After the Dow Jones lost its way last night, the European indices shed some of the strong gains posted on Tuesday.
The FTSE was the biggest loser, dropping half a percent, shrinking back below 6,750.
That would suggest that the pound took the benefits of a better than forecast final Q4 GDP reading, one that saw the UK’s growth revised from 1.0% to 1.3% for the closing 3-months of 2020.
The DAX, which last night closed above 15,000 for the first time in its history, was struggling to hold onto that level as it fell 0.2%, while the CAC was at 6,080 after dropping by the same amount.
As for the Dow Jones, it is heading for a 0.1%, or 30 point, decline this afternoon, following a 100-point drop yesterday evening. That would still leave it on track to close the month above 33,000, however, after starting March at 31,124.
Drawing focus from the global markets was Deliveroo’s disastrous debut.
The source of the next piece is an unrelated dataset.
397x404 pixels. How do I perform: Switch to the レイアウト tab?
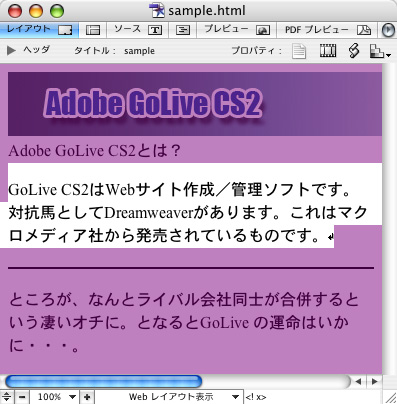[39, 30]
From an initial public offering of £3.90, the food delivery app opened at £3.31, before swiftly falling as low as £2.71.
Deliveroo has been able to grow to the point of launching on the stock market in part thanks to the exploitation of its workers. Now, said exploitation is one of the main reasons behind its sour start to life as a public company, with multiple leading fund managers expressing concern over its labour practices.
It is maybe a case of a perfectly zeitgeisty company in one sense – Deliveroo is a primary pandemic beneficiary – coming of age in the wrong moment, i.e. in the era of ostensible environmental, social and corporate governance.
And before asset managers start feeling too angelic, the fact Deliveroo is yet to make a profit, even with the help of the pandemic, is likely also a cause for concern.